Premium bonds fall short as investors miss out on thousands
Premium bond holders are falling short compared to UK investors, missing out on thousands by choosing to dodge the stock market.
Brits who keep capital instead of premium bonds instead of stocks could be losing out on almost £3,800 in earnings, according to data from investment platform Lightyear.
The average premium bond holder with the typical balance of £6,000, would have earned just £908 in prize winnings between 2021 and 2025, assuming average returns and reinvesting the prize.
In contrast, investing the same amount into London’s flagship market over the same period through a stocks and shares ISA would have boosted the investment to over £10,600.
This would leave investors £3,788 better off.
Market volatility and record highs
Investors and savers have soured on the FTSE in recent years, particularly during the widespread market volatility in 2022, leading them to look for opportunities overseas or return to the safety of cash.

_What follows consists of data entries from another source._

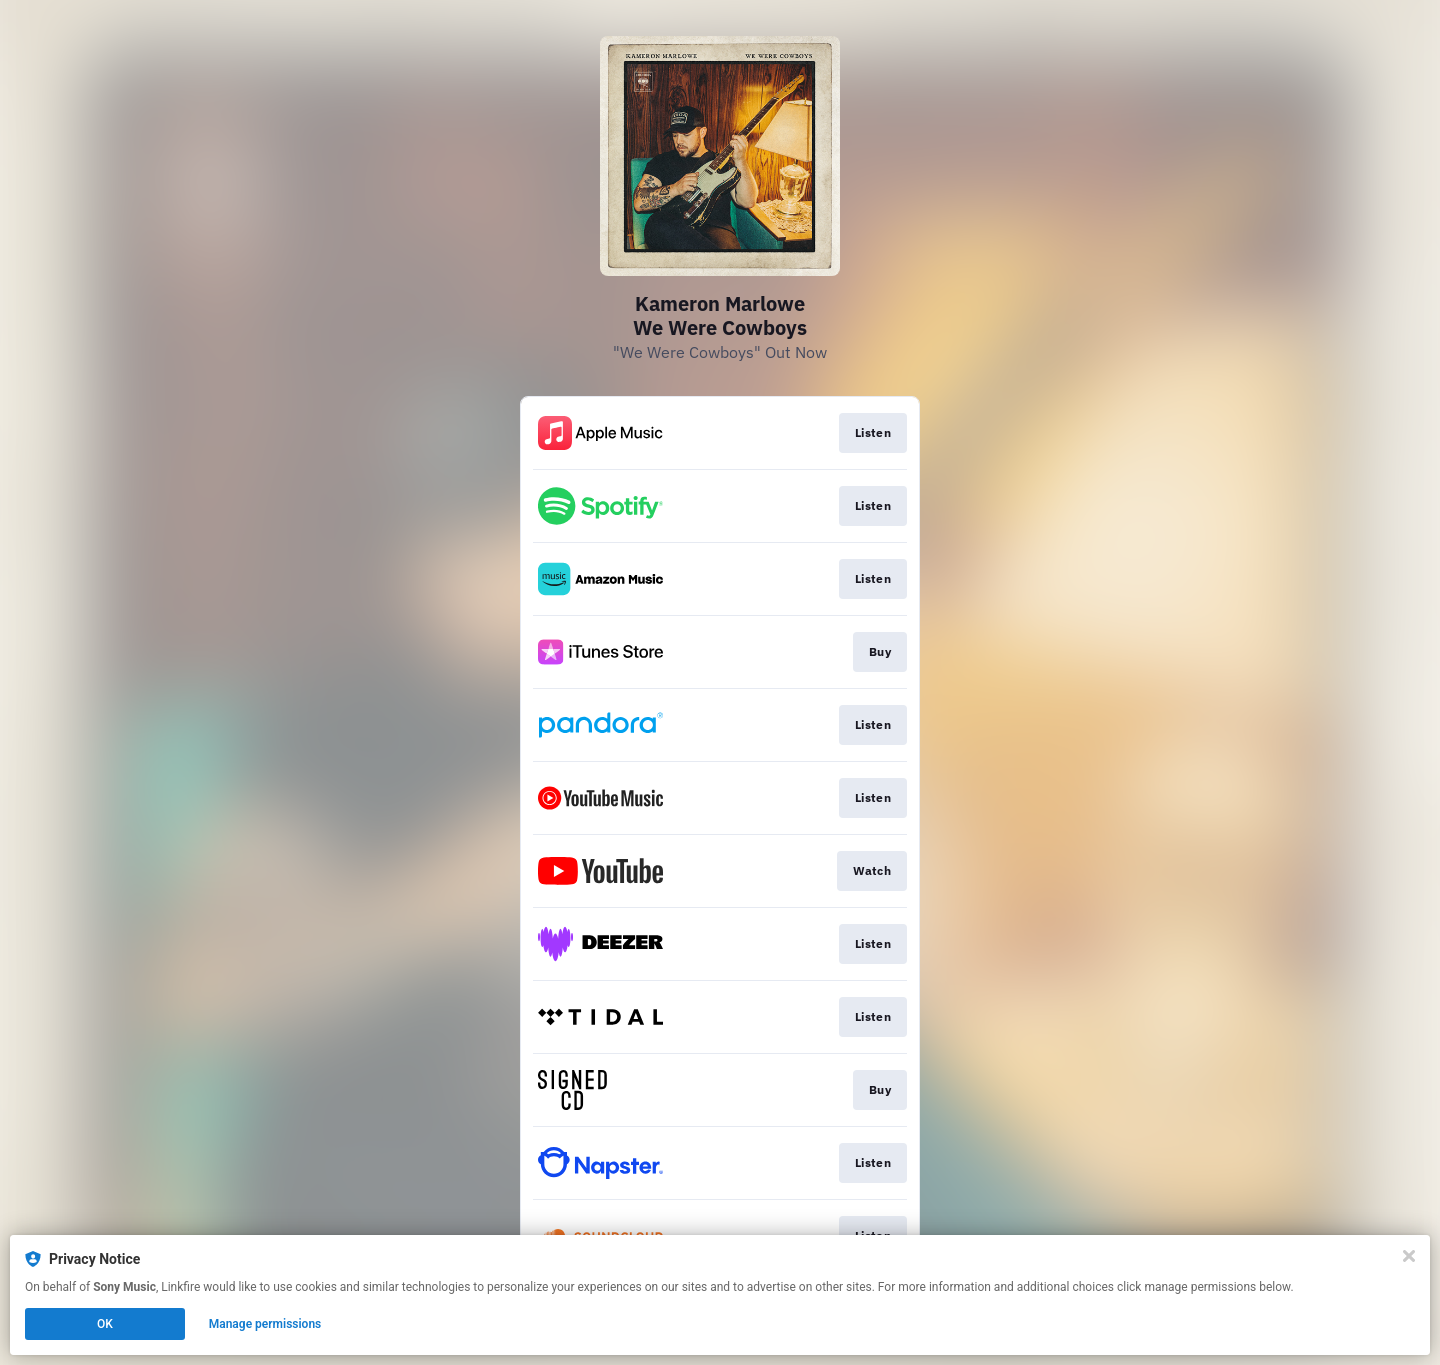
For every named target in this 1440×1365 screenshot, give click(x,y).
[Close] (1409, 1256)
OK (105, 1324)
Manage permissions (265, 1324)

However, the market has delivered strong returns in recent years, with the FTSE 100 trading near its all-time high, just below 10,000 in December 2025, rising by more than a fifth over the course of the year.
It also achieved annual compound growth of 12 per cent over the past five years, while this month, the index climbed above 10,000 points for the first time since 1984.
Meanwhile, premium bonds have delivered an average rate return of just 12 per cent, even after the prize fund peaked at 4.65 per cent in September 2023.
Playing the lottery with wealth
Despite the low returns and no interest rates, premium bonds remain one of the UK’s most popular saving products, with over 22m holders collectively storing over £134bn, meaning roughly one in three Brits own a premium bond.
While the government push and arrival of new digital investing platforms has awoken Brits to the incentives of opening a stocks and shares ISA, the gap is stark, with only 4m Brits having one.
Among ISA products, the cash ISA also remains the most popular, with roughly 10m UK adults having one.
Lightyear’s UK chief executive, Wander Rutgers, said: “Now more than ever, Brits want their money to work harder for them. While many see premium bonds as a responsible way to store their hard-earned cash, they’re missing out on thousands by ‘playing it safe’.
“Millions of Brits are effectively opting into a lottery rather than putting their money to work. For people with long-term financial goals, that trade-off needs a serious rethink.”